[Provided data Boundary: Start]
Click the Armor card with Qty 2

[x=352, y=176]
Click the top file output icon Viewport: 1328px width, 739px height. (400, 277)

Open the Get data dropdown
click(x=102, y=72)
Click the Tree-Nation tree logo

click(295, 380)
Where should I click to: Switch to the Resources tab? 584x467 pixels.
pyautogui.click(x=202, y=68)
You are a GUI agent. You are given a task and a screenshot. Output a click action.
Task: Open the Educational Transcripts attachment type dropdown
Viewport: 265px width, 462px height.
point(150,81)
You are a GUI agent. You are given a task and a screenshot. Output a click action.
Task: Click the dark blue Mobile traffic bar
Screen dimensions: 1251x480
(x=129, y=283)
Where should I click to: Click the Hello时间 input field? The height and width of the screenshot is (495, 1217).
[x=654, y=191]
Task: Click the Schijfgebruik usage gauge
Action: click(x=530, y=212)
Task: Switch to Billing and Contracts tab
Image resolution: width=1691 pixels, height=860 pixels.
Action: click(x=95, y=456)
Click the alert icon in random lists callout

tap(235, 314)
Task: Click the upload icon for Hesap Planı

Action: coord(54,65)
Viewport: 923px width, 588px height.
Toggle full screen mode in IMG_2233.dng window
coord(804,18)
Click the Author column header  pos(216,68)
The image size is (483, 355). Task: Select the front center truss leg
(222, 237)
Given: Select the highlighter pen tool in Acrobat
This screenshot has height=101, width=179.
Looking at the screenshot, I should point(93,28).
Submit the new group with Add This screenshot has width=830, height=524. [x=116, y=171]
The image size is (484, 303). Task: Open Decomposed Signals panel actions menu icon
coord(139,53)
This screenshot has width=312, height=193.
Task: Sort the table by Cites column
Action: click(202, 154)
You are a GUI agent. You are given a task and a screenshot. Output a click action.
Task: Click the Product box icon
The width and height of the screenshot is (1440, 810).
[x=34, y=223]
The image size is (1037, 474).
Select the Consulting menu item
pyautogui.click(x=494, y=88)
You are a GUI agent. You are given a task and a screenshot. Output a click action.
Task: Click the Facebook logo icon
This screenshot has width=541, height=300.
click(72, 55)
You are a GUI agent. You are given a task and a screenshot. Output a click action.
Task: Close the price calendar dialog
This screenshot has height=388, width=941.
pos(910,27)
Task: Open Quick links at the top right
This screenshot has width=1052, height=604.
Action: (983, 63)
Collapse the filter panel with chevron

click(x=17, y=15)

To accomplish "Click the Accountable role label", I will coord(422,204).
[Provided data Boundary: End]
» Exercise description
Extract every record and return it verbatim.

» Result below
Click the Armor card with Qty 2

[x=352, y=176]
Click the top file output icon Viewport: 1328px width, 739px height. (400, 277)

Open the Get data dropdown
click(x=102, y=72)
Click the Tree-Nation tree logo

click(295, 380)
Where should I click to: Switch to the Resources tab? 584x467 pixels.
pyautogui.click(x=202, y=68)
You are a GUI agent. You are given a task and a screenshot. Output a click action.
Task: Open the Educational Transcripts attachment type dropdown
Viewport: 265px width, 462px height.
point(150,81)
You are a GUI agent. You are given a task and a screenshot. Output a click action.
Task: Click the dark blue Mobile traffic bar
Screen dimensions: 1251x480
(x=129, y=283)
Where should I click to: Click the Hello时间 input field? The height and width of the screenshot is (495, 1217).
[x=654, y=191]
Task: Click the Schijfgebruik usage gauge
Action: click(x=530, y=212)
Task: Switch to Billing and Contracts tab
Image resolution: width=1691 pixels, height=860 pixels.
Action: click(x=95, y=456)
Click the alert icon in random lists callout

tap(235, 314)
Task: Click the upload icon for Hesap Planı

Action: coord(54,65)
Viewport: 923px width, 588px height.
Toggle full screen mode in IMG_2233.dng window
coord(804,18)
Click the Author column header  pos(216,68)
The image size is (483, 355). Task: Select the front center truss leg
(222, 237)
Given: Select the highlighter pen tool in Acrobat
This screenshot has height=101, width=179.
Looking at the screenshot, I should point(93,28).
Submit the new group with Add This screenshot has width=830, height=524. [x=116, y=171]
The image size is (484, 303). Task: Open Decomposed Signals panel actions menu icon
coord(139,53)
This screenshot has width=312, height=193.
Task: Sort the table by Cites column
Action: click(202, 154)
You are a GUI agent. You are given a task and a screenshot. Output a click action.
Task: Click the Product box icon
The width and height of the screenshot is (1440, 810).
[x=34, y=223]
The image size is (1037, 474).
Select the Consulting menu item
pyautogui.click(x=494, y=88)
You are a GUI agent. You are given a task and a screenshot. Output a click action.
Task: Click the Facebook logo icon
This screenshot has width=541, height=300.
click(72, 55)
You are a GUI agent. You are given a task and a screenshot. Output a click action.
Task: Close the price calendar dialog
This screenshot has height=388, width=941.
pos(910,27)
Task: Open Quick links at the top right
This screenshot has width=1052, height=604.
Action: (983, 63)
Collapse the filter panel with chevron

click(x=17, y=15)

To accomplish "Click the Accountable role label", I will coord(422,204).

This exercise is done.